The workflow of CIASO-SA is shown in Figure 4.

[IMAGE OMITTED. SEE PDF]

The steps of CIASO-SA are as follows:

$1$

Step

Set initial parameters, including the number of atoms, $α$ , $β$ , $m$ and the maximum number of iterations.

$2$

Step

Chaotically initialise the position and velocity of atoms. Calculate the fitness of each atom by the fitness function.

$3$

Step

Determine if the algorithm runs into the local optimal solution. When m does not change for n consecutive iterations, the positions of atoms are updated based on Gaussian mutation. The optimal fitness for all atoms is updated.

$4$

Step

Determine if the number of iterations is larger than the specified number k. If yes, produce a new solution for each atom perturbation and calculate the fitness of the new solution, ${fitness}_{new}$ .Otherwise, skip to Step 6.

$5$

Step

Determine if ${f i t n e s s}_{n e w} < f i t n e s s$ . If yes, assign a value to the position of each atom, where $x_{i} = x_{i}^{n e w}$ . Otherwise, calculate the acceptance probability, p, following Equation (18). If p > rand(0, 1), the new solution is accepted; otherwise, it is not.

$6$

Step

Determine if the algorithm reaches the maximum number of iterations. If yes, end the algorithm and output the position of the best fitness atom. Otherwise, update parameters $β$ and $λ$ by Equation (14) and the velocity and the positions of atoms by Equation (16). Then, return to Step 2, calculate the fitness of each atom, and start the next iteration.

Feature selection of CIASO-SA

The feature selection aims to remove redundant or irrelevant features in the dataset and improve learning speed. Feature selection is considered a discrete optimisation problem. Therefore, this paper converts continuous CIASO-SA to binary CIASO-SA and uses it to solve the feature selection problem.

IASO updates the position and the speed of atoms based on acceleration in the continuous real number field. For the binary domain problem of feature selection, since while selecting a feature subset, each feature belonging to the original feature vector has two possibilities: either to be included in that subset or discarded.
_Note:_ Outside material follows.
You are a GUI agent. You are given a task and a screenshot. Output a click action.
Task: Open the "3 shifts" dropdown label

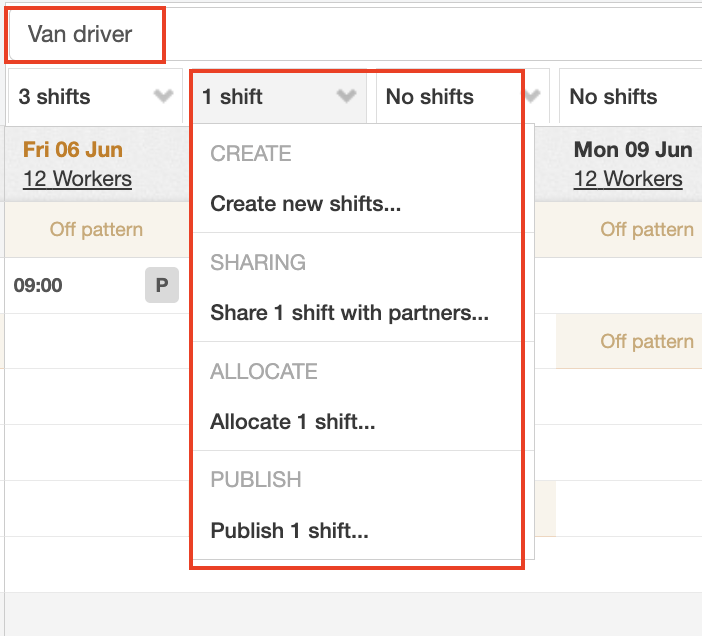(x=55, y=97)
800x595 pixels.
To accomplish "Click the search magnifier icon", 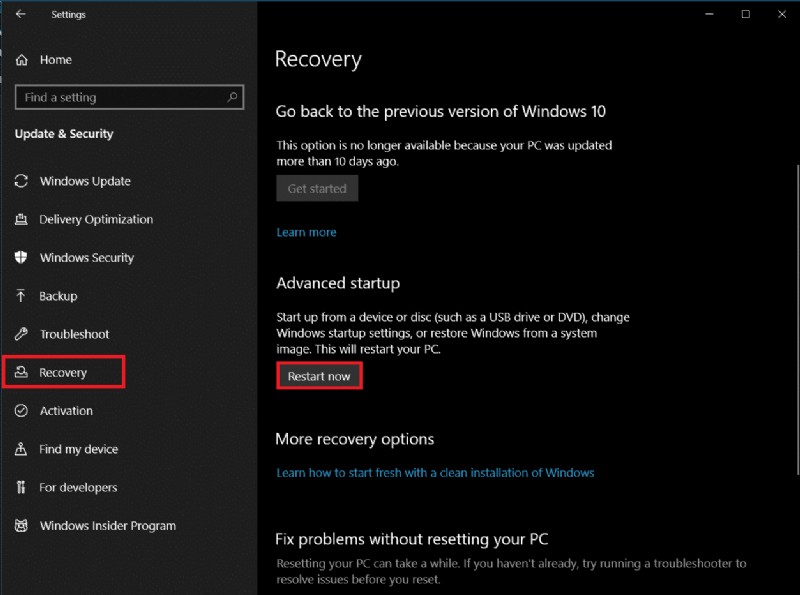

At initialisation, the position of each atom is a vector of dimension N, where N is the original characteristic dimension. In discrete binary search space, the update of positions implies switching between 0 and 1. Hence, the update function for the position in Equation (16) needs to be adjusted, and we must use a transfer function to map velocity to a probability. According to Ref. [28], the domain of the transfer function must be in the range of 0–1, because we are going to get a probability. And with the increase of atomic speed, the probability value after mapping must be larger. That is, the transfer function is monotonically increasing. In this paper, we use the logistic function as shown in Equation (21). 21 $p_{i}^{d} (t) = \frac{1}{1 + e^{- v_{i}^{d} (t)}}$

By setting a probability threshold, we conduct binary coding to the probability to update the position of the atom, shown in Equations (22) and (23). 22 $B i n a r y_{c o d i n g}_{i}^{d} (t) = \{\begin{cases} 0, if p_{i}^{d} (t) \leq ϕ_{t h r e s h o l d} \\ 1, if p_{i}^{d} (t) > ϕ_{t h r e s h o l d} \end{cases}$ 23 $x_{i}^{d} (t + 1) = x_{i}^{d} (t) \oplus B i n a r y_{c o d i n g}_{i}^{d} (t)$ $\oplus$ represents bitwise XOR.

In age classification, the accuracy of the test and the number of features selected can be used as the evaluation of the whole algorithm. An ideal subset of features should not only eliminate unrelated, weakly related, and redundant features, but also retain the most useful information. Therefore, we define the optimisation goal, or the fitness function, as the following, 24 $f i t n e s s = ω \times R_{error} + (1 - ω) \times R_{select}$ where $R_{error}$ represents the error rate in age classification. $R_{select}$ represents the ratio of the number of selected features and the total number of features. $ω$ represents the weight of the error rate, $ω \in [0,1]$ .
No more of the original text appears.